Just a few months ago, AstraZeneca was in a lot of trouble for burying company documents that linked its popular antipsychotic, Seroquel, to the development of diabetes in patients taking the drug.

Seroquel, which brought in a full 14% of drug maker AstraZeneca’s $31.6 billion in sales last year, is only FDA-approved to treat schizophrenia and bipolar disorder. In the past few years, however, illegal off-label marketing for uses such as depression, insomnia, and childhood ADHD has spread its use 22 million patients, making it one of the best-selling drugs in the world.

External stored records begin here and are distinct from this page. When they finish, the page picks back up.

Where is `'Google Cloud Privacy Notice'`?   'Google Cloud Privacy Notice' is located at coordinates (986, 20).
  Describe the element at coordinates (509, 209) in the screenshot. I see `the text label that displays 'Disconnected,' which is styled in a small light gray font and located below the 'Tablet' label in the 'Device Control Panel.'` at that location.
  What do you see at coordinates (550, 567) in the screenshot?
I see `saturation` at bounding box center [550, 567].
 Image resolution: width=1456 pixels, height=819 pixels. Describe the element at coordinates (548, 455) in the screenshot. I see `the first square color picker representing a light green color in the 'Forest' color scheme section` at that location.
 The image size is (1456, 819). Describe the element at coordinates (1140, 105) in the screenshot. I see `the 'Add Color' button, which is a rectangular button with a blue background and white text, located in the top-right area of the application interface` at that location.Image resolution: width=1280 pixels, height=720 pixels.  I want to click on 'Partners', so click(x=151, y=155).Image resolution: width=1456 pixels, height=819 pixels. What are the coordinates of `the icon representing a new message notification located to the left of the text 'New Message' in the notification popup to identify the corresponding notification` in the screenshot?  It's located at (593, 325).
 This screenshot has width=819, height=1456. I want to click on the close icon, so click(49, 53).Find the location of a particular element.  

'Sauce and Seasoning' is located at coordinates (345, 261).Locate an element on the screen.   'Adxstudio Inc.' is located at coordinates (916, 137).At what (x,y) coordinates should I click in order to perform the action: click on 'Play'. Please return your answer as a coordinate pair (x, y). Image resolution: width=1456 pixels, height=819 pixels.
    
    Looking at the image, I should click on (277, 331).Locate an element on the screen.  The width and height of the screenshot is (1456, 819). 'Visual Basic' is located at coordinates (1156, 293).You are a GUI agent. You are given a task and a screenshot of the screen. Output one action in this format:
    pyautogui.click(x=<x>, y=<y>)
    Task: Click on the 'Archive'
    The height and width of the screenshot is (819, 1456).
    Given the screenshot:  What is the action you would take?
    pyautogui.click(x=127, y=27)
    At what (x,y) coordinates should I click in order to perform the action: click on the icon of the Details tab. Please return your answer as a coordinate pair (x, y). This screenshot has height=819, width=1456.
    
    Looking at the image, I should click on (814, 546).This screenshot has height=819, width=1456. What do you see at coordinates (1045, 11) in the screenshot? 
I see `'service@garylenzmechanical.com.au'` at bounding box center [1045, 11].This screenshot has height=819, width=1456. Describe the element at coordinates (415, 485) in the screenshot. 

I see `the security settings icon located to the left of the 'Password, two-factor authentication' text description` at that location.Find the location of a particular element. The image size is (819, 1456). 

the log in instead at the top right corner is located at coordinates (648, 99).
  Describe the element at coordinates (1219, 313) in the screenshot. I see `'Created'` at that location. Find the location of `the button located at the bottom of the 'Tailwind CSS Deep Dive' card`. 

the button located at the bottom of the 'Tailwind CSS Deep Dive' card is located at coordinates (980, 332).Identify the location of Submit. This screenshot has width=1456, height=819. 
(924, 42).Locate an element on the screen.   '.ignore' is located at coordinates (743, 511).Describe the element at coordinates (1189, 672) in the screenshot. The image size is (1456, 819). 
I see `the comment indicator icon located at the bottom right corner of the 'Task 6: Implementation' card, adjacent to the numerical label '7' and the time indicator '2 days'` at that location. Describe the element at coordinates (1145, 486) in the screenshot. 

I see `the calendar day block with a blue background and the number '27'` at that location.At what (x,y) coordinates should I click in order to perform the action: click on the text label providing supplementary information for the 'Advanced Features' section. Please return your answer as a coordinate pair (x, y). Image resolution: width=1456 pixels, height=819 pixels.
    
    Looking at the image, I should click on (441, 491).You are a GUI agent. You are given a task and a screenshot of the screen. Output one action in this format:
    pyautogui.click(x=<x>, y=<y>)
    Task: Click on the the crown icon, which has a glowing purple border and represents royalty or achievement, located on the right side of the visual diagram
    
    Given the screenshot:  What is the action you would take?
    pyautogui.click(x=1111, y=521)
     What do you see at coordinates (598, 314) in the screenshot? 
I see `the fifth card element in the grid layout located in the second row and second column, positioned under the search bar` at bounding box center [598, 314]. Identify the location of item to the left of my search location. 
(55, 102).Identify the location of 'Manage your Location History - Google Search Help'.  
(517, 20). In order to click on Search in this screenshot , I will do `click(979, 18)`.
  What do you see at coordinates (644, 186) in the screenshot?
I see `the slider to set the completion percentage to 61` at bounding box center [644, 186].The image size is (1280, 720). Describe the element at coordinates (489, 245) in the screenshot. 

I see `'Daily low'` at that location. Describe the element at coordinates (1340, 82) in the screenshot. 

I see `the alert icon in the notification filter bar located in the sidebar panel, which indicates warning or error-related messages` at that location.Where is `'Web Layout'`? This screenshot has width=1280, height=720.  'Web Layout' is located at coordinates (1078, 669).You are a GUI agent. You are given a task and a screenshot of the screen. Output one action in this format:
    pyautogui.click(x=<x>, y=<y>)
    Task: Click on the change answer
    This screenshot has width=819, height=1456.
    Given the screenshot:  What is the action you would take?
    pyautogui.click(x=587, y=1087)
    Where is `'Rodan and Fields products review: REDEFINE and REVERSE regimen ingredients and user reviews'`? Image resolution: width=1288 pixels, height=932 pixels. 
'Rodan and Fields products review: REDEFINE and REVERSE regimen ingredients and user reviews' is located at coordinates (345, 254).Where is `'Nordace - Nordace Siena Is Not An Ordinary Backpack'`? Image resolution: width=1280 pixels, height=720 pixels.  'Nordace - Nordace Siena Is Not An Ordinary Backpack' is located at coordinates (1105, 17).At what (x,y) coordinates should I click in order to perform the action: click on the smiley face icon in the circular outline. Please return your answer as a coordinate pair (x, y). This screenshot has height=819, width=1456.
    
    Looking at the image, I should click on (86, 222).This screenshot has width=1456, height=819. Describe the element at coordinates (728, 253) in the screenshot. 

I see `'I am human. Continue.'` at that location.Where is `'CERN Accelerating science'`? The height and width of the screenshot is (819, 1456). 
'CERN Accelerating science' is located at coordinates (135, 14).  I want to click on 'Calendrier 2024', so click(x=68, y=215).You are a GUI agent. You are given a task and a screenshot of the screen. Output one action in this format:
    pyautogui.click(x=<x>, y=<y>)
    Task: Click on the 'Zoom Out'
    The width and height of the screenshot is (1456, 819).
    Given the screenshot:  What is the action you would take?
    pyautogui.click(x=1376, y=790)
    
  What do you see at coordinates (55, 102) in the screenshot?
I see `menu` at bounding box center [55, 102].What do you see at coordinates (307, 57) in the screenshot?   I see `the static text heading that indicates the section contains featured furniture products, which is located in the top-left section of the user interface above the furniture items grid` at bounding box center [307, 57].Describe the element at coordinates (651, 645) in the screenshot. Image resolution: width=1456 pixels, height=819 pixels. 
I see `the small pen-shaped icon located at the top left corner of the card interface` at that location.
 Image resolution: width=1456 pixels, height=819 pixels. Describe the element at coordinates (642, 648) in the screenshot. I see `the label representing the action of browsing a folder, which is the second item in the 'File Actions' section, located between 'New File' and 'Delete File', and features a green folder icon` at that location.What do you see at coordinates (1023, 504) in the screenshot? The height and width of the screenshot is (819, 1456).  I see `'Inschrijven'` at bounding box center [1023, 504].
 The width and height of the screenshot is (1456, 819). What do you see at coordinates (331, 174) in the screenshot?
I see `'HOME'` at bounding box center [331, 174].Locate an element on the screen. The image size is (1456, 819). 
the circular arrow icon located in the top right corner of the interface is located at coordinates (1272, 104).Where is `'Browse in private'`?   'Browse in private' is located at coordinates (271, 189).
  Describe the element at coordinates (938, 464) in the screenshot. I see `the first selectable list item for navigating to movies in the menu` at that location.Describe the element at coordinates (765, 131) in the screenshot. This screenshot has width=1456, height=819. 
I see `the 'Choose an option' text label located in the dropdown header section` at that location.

More than 15,000 of these 22 million have filed over 9,000 personal injury lawsuits alleging not only that Seroquel caused them to develop diabetes, weight gain and other health problems, but that AstraZeneca knew as early as 2000 of Seroquel’s health risks and deliberately withheld these risks from patients and doctors.

As of July 2009, AstraZeneca had spent nearly $600 million fighting Seroquel-related lawsuits, fully exhausting its insurance coverage for such expenses.

Given the Ongluza development, it appears that AstraZeneca’s strategy will be to continue to market Seroquel for off-label uses to as many Americans as possible, and when this drug gives them diabetes, pay for the lawsuits by selling them some Ongluza to treat it.